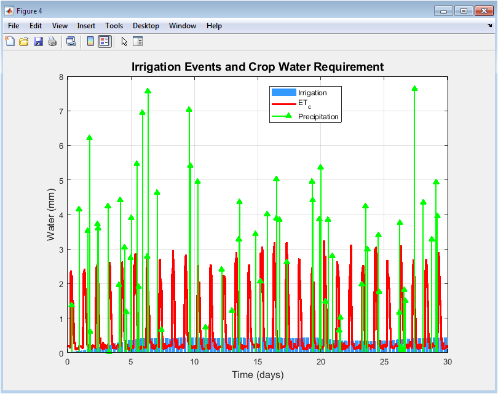Viewport: 498px width, 394px height.
Task: Expand the Insert menu
Action: (86, 26)
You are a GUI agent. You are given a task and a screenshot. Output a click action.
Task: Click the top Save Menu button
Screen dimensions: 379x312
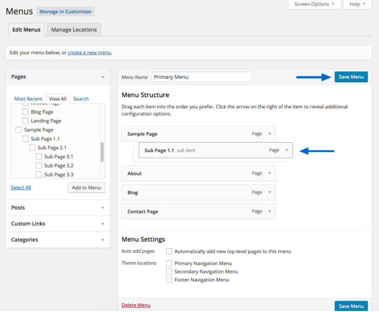pyautogui.click(x=351, y=77)
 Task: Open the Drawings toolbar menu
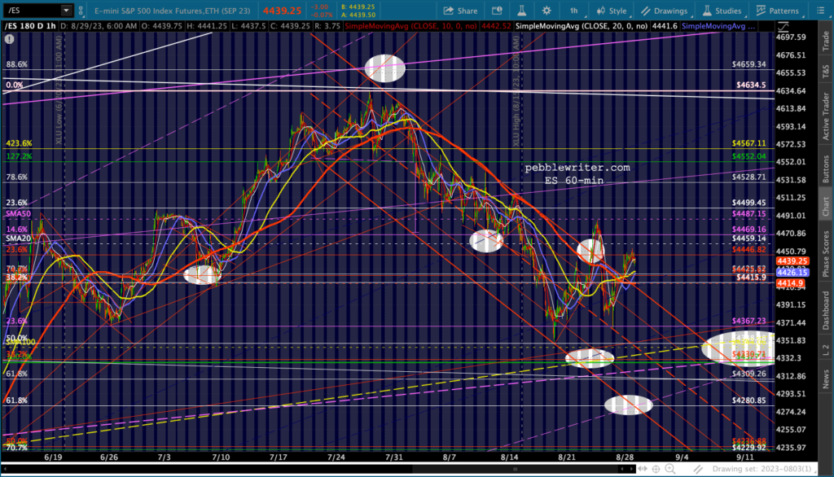point(664,11)
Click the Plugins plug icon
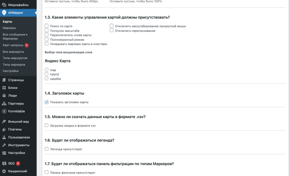Screen dimensions: 289x176 [x=4, y=129]
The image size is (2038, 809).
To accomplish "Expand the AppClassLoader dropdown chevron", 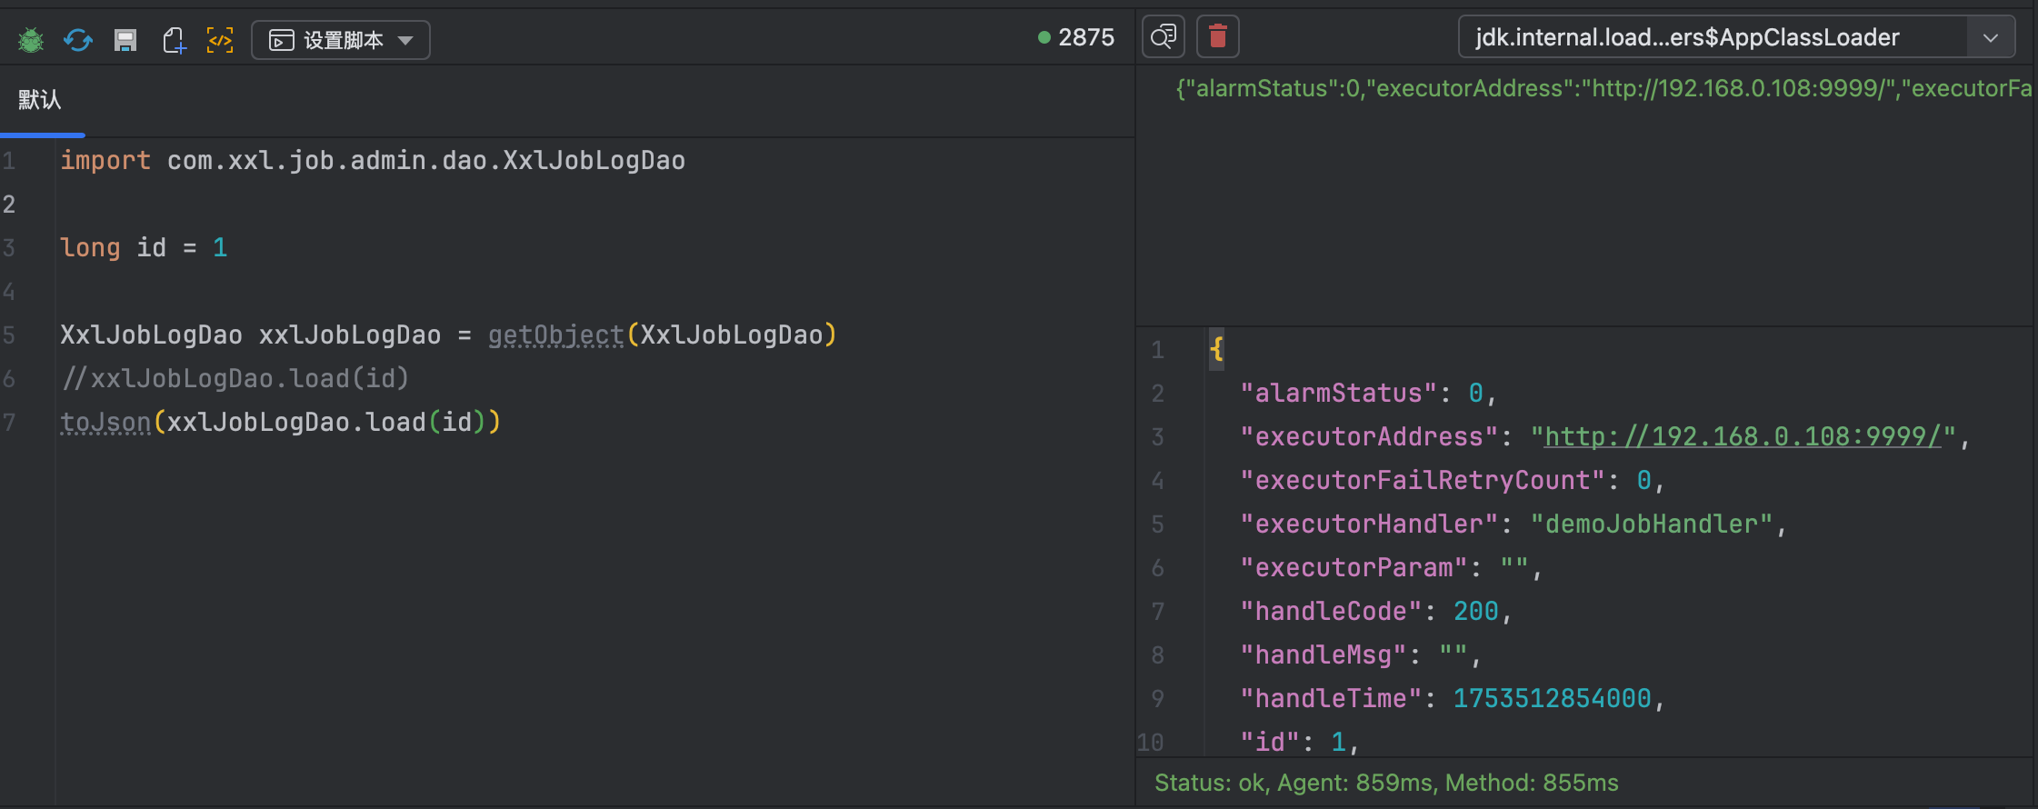I will point(1991,37).
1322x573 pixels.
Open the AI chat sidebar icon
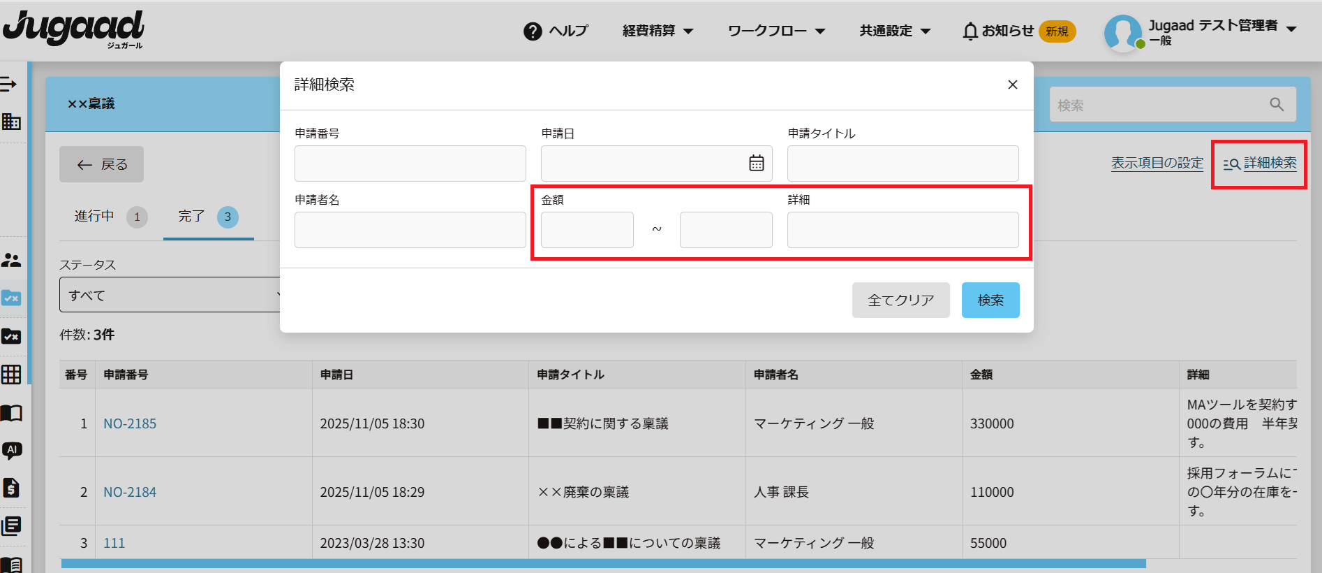12,450
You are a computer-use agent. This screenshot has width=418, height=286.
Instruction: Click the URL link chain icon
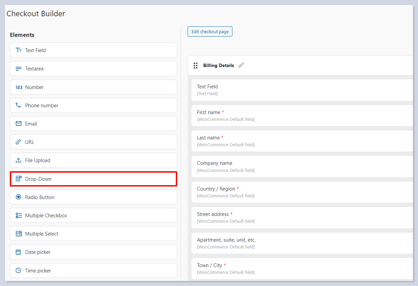tap(18, 142)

## REQUIRED ACTION
Both the line containing "1322x573 pixels." and the last line of the records above belong in the exact copy, along with every line between them; pictures do not.

## EXPECTED ANSWER
1322x573 pixels.
Open the AI chat sidebar icon
12,450
You are a computer-use agent. This screenshot has width=418, height=286.
Instruction: Click the URL link chain icon
tap(18, 142)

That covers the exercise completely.